(Stored data)
=======

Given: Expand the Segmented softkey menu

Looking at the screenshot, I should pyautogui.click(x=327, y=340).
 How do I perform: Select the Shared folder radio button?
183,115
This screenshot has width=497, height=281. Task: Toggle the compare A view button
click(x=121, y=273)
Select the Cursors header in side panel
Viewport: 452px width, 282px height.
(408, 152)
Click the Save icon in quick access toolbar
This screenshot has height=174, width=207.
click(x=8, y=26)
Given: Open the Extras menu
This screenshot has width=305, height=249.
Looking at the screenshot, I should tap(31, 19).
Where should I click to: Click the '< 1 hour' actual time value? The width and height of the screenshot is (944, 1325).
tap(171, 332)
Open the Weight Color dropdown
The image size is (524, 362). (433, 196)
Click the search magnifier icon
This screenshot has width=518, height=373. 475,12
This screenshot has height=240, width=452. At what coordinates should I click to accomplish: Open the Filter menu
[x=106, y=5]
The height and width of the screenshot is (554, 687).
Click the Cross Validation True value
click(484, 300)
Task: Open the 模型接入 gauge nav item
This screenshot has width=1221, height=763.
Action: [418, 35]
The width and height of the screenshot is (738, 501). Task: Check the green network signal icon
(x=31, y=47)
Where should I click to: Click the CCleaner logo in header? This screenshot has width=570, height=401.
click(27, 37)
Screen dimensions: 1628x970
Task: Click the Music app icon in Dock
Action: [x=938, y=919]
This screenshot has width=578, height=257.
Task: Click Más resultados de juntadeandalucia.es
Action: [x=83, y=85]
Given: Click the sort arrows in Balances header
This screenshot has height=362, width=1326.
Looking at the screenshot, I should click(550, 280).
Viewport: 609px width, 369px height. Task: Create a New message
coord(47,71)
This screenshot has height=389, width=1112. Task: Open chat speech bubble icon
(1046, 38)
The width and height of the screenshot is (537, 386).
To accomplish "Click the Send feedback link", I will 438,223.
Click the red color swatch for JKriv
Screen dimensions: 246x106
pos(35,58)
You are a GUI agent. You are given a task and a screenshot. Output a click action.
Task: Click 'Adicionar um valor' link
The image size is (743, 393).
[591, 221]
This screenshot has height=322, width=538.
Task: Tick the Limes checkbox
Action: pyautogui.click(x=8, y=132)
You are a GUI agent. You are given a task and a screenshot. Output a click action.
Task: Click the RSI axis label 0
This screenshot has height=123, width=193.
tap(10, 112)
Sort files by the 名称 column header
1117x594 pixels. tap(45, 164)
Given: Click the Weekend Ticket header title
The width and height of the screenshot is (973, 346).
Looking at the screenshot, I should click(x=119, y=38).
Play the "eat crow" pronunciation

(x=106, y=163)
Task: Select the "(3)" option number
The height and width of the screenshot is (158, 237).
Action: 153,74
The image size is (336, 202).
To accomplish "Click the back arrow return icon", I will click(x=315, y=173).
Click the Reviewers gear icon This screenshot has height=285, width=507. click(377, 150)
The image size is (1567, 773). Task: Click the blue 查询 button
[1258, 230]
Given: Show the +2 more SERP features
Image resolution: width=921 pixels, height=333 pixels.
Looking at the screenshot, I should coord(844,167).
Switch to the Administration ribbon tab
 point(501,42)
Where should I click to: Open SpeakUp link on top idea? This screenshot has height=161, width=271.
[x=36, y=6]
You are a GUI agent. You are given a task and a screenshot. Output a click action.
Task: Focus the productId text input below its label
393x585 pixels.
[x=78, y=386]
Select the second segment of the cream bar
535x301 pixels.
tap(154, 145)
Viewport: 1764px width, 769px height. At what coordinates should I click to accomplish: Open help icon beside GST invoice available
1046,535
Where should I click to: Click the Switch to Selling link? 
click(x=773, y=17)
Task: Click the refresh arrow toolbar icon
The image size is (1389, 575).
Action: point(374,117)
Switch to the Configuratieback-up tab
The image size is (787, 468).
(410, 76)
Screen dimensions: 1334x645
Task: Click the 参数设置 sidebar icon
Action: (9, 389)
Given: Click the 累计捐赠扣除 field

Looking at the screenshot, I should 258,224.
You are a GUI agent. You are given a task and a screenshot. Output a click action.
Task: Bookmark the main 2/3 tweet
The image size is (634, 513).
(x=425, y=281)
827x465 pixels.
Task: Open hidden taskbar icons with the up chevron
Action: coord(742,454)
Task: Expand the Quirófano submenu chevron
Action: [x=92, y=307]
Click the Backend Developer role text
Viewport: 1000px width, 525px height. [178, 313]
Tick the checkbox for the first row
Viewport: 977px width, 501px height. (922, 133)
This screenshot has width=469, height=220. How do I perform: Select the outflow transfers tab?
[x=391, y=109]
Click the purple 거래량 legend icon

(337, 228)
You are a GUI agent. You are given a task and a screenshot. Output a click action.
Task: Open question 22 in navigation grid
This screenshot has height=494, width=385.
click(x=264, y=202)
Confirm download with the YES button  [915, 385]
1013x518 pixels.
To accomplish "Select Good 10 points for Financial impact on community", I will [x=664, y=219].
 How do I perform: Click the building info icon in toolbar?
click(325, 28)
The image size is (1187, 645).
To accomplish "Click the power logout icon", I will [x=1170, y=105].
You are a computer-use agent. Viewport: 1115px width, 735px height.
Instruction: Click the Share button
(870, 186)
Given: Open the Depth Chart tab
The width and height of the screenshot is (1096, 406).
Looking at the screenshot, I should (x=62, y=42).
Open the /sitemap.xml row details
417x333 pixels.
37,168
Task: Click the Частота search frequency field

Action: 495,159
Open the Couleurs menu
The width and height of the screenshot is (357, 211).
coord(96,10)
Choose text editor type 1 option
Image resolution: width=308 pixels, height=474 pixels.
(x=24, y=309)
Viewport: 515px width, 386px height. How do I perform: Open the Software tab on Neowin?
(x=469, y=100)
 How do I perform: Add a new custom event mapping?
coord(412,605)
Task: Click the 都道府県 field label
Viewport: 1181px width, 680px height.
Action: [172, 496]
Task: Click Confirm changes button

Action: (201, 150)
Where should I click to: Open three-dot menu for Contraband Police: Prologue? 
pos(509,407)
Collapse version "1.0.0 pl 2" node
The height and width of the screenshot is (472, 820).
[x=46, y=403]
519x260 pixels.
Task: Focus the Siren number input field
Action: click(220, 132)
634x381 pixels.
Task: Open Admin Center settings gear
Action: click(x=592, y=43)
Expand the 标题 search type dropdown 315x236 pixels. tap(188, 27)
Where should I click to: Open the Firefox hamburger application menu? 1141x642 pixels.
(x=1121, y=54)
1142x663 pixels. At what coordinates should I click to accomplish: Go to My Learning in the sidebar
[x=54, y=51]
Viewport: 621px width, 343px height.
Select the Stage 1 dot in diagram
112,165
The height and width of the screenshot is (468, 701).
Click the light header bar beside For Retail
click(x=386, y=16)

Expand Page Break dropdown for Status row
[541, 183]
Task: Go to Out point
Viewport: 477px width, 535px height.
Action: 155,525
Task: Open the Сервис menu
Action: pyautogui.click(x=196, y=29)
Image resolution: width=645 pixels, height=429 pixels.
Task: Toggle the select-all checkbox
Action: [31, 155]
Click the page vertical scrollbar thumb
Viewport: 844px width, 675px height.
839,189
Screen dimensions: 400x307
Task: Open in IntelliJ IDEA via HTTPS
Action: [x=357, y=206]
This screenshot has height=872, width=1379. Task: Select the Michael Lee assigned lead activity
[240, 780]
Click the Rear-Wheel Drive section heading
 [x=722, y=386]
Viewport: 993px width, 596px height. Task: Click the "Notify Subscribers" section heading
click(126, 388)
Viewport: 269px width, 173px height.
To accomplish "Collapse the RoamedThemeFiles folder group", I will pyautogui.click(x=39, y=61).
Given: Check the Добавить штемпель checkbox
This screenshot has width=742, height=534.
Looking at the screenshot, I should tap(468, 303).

=======

## ASSIGNMENT
Look above for the line that contains "1142x663 pixels. At". Starting there, transcribe every line exactly until you have copied the line that contains "Given: Check the Добавить штемпель checkbox".

## RESULT OF THE EXERCISE
1142x663 pixels. At what coordinates should I click to accomplish: Go to My Learning in the sidebar
[x=54, y=51]
Viewport: 621px width, 343px height.
Select the Stage 1 dot in diagram
112,165
The height and width of the screenshot is (468, 701).
Click the light header bar beside For Retail
click(x=386, y=16)

Expand Page Break dropdown for Status row
[541, 183]
Task: Go to Out point
Viewport: 477px width, 535px height.
Action: 155,525
Task: Open the Сервис menu
Action: pyautogui.click(x=196, y=29)
Image resolution: width=645 pixels, height=429 pixels.
Task: Toggle the select-all checkbox
Action: [31, 155]
Click the page vertical scrollbar thumb
Viewport: 844px width, 675px height.
839,189
Screen dimensions: 400x307
Task: Open in IntelliJ IDEA via HTTPS
Action: [x=357, y=206]
This screenshot has height=872, width=1379. Task: Select the Michael Lee assigned lead activity
[240, 780]
Click the Rear-Wheel Drive section heading
 [x=722, y=386]
Viewport: 993px width, 596px height. Task: Click the "Notify Subscribers" section heading
click(126, 388)
Viewport: 269px width, 173px height.
To accomplish "Collapse the RoamedThemeFiles folder group", I will pyautogui.click(x=39, y=61).
Given: Check the Добавить штемпель checkbox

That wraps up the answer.